During the Sermon on the Mount, Jesus spoke against fasting as a means of salvation. Instead, He commended fasting as a private, voluntary act of humility before God (Mt 6:16–18). Take a few moments now to read His words and reflect on your own devotion. If you are like most people, you have thought more about dieting than fasting. It is hard to imagine a daylong fast. No doubt fasting for 40 days like Jesus did after His Baptism is out of the question. Yet our Lord’s words clearly reveal that fasting should be part of a Christian’s life: He said, “When you fast” (Mt 6:16), not “If you fast” (cf Mt 9:14–15). The early Christians fasted (Ac 13:2–3; 14:23). Why shouldn’t a twenty-first-century Christian do likewise?
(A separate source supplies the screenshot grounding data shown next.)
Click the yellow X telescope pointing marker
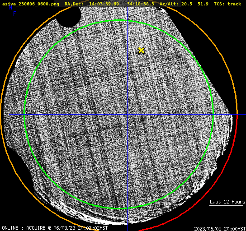point(141,51)
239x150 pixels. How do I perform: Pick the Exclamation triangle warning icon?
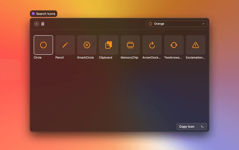click(x=195, y=45)
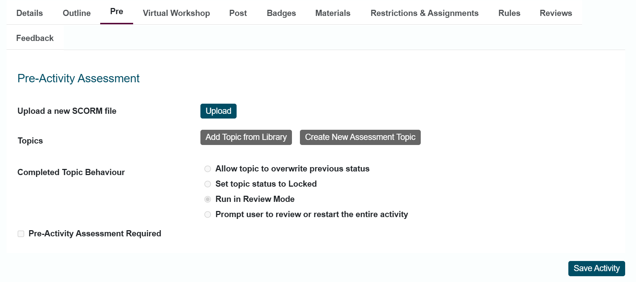Switch to the Materials tab

tap(333, 13)
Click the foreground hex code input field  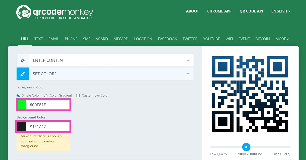coord(48,105)
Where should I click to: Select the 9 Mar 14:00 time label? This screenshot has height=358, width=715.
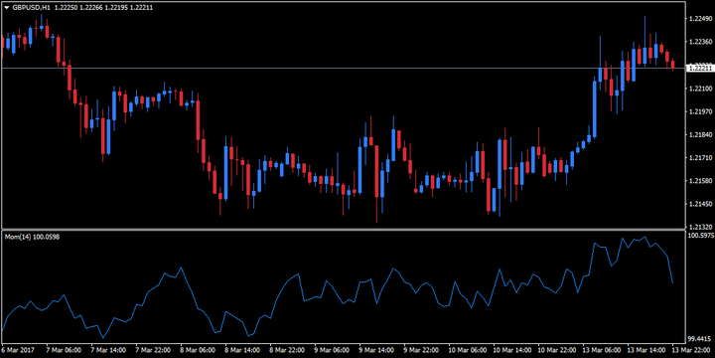[x=375, y=350]
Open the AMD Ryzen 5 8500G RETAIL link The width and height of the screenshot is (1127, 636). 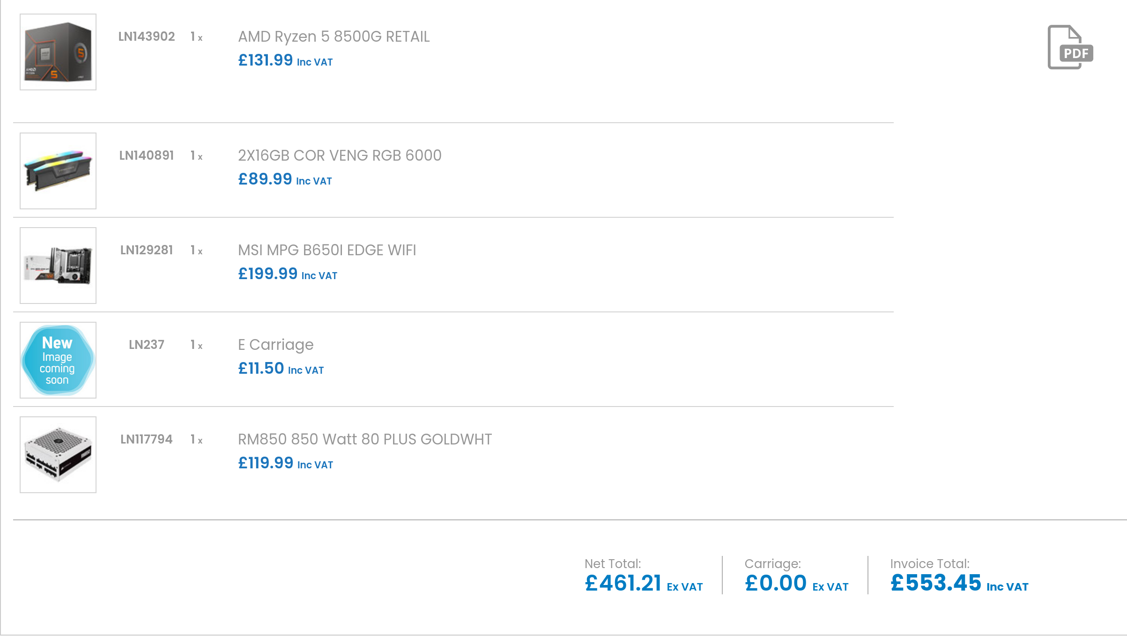tap(334, 37)
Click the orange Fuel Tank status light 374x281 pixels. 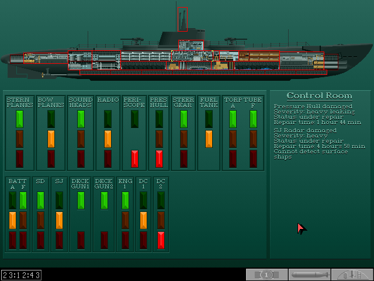point(209,139)
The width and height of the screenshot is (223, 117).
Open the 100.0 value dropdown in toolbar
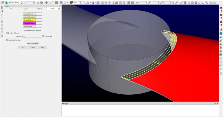(80, 3)
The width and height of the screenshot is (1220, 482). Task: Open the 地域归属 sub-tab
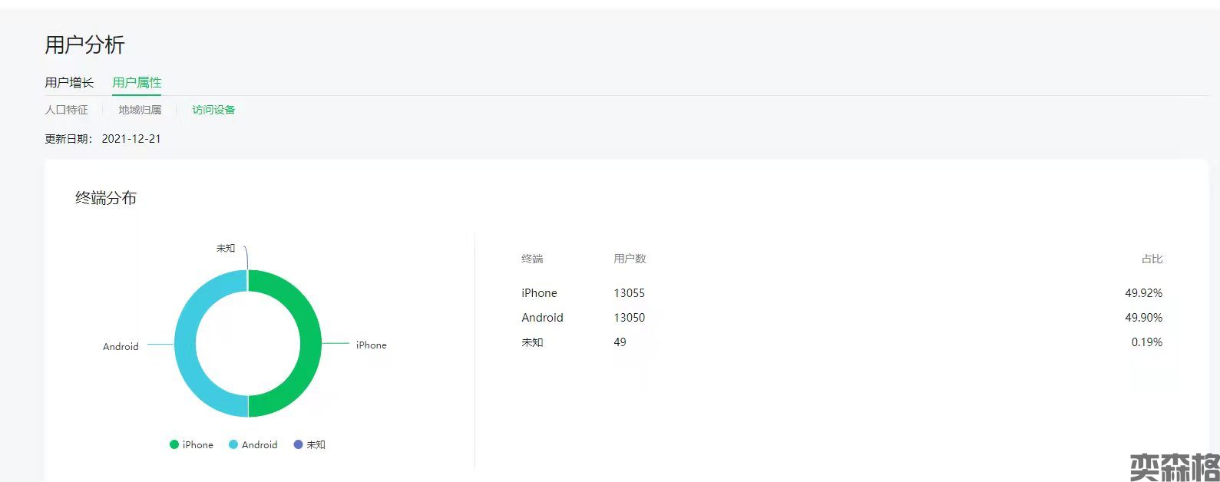click(x=140, y=110)
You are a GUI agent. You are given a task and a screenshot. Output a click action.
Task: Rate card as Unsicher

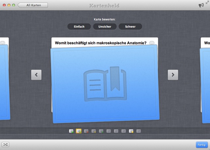pos(105,27)
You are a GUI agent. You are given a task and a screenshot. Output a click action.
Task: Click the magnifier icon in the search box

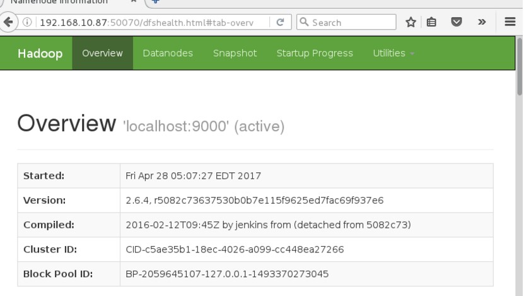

As you fast, let the feelings of hunger you experience remind you to pray. Spend the time you would normally spend eating by reading God’s Word and meditating on the Gospel of Jesus Christ. Through His Word, the Lord will bless and nourish you. “Then shall your light break forth like the dawn, and your healing shall spring up speedily; your righteousness shall go before you; the glory of the LORD shall be your rear guard. Then you shall call, and the LORD will answer; you shall cry, and He will say, ‘Here I am’ ” (Is 58:8–9).

How You Might Fast

Consider fasting for a meal or two before partaking of the Lord’s Supper. Spend your extra time studying God’s Word and singing Communion hymns. Fasting during Lent can be a wonderful way to remember the perfect obedience of Christ and His sacrifice for your salvation. Money not spent on food may be donated for the poor. You might follow this routine for a daylong fast: (1) rise before dawn and eat breakfast; (2) examine yourself as you would prior to partaking of the Lord’s Supper; (3) offer your life to God in penitent prayer; (4) go about your day, breaking your fast at evening. If you are diabetic, fasting could be hazardous. Check with your doctor. Do not consider fasting as a dieting program. If abstaining from food is not possible, consider abstaining from something else. For example, turn off your television and spend time in prayer and study of God’s Word.